**WHAT YOU NEED TO DO**:
The line containing "Instruction: Open the sort order icon" and every line after it, through the last one below: output exactly these and nothing else.

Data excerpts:
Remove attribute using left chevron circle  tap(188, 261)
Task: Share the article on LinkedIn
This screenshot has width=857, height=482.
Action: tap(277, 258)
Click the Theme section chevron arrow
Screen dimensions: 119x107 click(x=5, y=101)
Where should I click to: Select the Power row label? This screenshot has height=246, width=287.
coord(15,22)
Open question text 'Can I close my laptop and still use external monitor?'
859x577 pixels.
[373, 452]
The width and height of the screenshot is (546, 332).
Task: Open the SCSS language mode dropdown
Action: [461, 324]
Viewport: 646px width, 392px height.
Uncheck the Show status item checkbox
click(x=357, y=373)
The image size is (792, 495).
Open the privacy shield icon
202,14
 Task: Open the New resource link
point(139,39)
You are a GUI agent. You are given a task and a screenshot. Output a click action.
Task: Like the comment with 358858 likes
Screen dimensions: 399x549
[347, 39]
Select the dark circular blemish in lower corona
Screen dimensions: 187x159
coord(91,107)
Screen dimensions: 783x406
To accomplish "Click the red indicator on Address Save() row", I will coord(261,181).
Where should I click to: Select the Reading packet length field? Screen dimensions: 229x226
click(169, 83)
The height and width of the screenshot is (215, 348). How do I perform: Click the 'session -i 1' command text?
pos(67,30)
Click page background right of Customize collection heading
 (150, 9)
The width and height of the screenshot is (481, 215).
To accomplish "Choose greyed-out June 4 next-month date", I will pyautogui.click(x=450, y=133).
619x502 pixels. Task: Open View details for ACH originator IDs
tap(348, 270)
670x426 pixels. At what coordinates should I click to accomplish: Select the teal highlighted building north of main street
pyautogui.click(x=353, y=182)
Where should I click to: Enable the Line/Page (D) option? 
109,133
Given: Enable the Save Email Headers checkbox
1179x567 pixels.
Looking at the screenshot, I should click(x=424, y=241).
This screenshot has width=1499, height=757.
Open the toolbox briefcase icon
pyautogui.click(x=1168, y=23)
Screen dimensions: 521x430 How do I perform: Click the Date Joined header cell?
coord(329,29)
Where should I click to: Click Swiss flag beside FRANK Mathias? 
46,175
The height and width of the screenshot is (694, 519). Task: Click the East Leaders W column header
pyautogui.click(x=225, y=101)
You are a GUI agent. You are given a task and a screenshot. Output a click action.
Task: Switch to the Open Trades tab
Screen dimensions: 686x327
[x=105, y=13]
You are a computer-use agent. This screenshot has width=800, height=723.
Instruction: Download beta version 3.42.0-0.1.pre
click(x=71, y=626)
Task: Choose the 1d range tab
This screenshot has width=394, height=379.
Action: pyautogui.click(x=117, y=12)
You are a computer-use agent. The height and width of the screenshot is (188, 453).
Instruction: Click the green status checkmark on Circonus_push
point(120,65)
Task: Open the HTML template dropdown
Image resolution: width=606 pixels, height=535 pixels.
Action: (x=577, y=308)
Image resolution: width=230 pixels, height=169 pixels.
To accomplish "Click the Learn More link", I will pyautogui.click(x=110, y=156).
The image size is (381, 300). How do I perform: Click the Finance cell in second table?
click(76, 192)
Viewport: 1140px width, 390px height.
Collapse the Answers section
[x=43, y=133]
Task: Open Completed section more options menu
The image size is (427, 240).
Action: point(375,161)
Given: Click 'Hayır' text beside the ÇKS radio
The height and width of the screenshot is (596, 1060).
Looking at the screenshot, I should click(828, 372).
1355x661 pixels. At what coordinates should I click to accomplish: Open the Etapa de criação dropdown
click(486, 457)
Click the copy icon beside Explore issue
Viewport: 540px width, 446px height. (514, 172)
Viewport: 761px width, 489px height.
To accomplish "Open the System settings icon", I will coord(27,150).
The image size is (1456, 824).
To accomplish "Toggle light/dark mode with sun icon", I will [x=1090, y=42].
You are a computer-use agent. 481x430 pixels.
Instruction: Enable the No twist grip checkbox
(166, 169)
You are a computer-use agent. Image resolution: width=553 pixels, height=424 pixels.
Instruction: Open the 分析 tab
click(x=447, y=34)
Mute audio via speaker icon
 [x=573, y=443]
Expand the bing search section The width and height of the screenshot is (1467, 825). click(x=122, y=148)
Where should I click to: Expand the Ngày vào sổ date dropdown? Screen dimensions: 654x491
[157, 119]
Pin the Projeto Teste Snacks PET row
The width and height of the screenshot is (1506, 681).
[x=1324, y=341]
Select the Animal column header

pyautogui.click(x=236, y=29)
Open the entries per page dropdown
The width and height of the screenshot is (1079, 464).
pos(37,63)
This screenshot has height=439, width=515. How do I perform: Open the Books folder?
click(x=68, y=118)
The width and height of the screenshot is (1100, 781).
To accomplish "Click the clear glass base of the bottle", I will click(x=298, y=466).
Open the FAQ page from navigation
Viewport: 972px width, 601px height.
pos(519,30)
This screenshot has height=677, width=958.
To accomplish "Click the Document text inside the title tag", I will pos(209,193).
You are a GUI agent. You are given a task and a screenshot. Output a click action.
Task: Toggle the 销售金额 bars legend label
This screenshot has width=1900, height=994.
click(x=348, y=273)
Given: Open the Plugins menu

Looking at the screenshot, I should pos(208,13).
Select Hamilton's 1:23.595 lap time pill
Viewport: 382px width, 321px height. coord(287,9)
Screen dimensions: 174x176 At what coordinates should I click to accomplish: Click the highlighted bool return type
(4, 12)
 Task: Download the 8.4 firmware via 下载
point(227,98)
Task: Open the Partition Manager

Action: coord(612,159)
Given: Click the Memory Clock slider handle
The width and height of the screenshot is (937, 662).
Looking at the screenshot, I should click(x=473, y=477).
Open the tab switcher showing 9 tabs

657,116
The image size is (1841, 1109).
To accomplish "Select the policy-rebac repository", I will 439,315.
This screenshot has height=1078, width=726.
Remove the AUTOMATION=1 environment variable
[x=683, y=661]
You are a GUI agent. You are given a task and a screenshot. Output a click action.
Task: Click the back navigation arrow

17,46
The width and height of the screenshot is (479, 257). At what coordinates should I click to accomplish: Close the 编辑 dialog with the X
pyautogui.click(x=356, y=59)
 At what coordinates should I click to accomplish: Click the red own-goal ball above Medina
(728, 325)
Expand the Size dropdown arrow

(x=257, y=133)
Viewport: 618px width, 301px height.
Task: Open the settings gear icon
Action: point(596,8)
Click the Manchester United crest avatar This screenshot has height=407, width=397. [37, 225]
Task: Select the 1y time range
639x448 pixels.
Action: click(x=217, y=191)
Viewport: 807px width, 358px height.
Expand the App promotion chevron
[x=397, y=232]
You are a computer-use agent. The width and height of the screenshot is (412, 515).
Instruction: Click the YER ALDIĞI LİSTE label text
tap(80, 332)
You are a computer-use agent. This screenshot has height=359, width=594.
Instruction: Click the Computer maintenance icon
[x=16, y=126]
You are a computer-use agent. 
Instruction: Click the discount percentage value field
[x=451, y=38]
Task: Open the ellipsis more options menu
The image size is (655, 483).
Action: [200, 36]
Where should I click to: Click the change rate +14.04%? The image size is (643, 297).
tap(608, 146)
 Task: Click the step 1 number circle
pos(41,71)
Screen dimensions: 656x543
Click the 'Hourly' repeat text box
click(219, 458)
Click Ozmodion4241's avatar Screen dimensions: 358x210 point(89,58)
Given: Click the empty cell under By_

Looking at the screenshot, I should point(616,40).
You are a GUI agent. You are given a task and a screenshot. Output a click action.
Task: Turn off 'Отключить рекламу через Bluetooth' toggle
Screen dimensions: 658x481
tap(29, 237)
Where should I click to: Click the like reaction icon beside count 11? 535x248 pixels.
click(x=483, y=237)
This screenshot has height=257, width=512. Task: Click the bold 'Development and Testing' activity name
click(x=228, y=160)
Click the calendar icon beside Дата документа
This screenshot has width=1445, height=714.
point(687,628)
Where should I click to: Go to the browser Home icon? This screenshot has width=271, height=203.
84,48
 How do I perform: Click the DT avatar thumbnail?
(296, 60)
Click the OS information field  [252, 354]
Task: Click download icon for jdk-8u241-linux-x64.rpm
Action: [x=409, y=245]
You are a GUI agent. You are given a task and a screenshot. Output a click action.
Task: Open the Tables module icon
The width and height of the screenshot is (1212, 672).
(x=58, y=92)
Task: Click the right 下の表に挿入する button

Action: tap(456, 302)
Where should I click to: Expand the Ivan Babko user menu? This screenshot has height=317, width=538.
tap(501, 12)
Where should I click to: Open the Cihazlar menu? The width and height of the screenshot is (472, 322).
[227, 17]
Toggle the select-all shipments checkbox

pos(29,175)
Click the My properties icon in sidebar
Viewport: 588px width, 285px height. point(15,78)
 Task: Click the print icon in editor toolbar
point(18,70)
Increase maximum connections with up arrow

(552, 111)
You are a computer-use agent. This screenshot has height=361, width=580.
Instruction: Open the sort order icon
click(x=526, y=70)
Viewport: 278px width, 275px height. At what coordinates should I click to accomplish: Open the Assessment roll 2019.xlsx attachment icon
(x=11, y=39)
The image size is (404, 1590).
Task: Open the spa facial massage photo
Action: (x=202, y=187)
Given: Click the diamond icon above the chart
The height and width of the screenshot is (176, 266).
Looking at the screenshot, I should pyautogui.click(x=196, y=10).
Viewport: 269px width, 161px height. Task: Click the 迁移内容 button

**OUTPUT BELOW**:
Instruction: Open the sort order icon
click(x=526, y=70)
Viewport: 278px width, 275px height. At what coordinates should I click to accomplish: Open the Assessment roll 2019.xlsx attachment icon
(x=11, y=39)
The image size is (404, 1590).
Task: Open the spa facial massage photo
Action: (x=202, y=187)
Given: Click the diamond icon above the chart
The height and width of the screenshot is (176, 266).
Looking at the screenshot, I should pyautogui.click(x=196, y=10).
Viewport: 269px width, 161px height. Task: Click the 迁移内容 button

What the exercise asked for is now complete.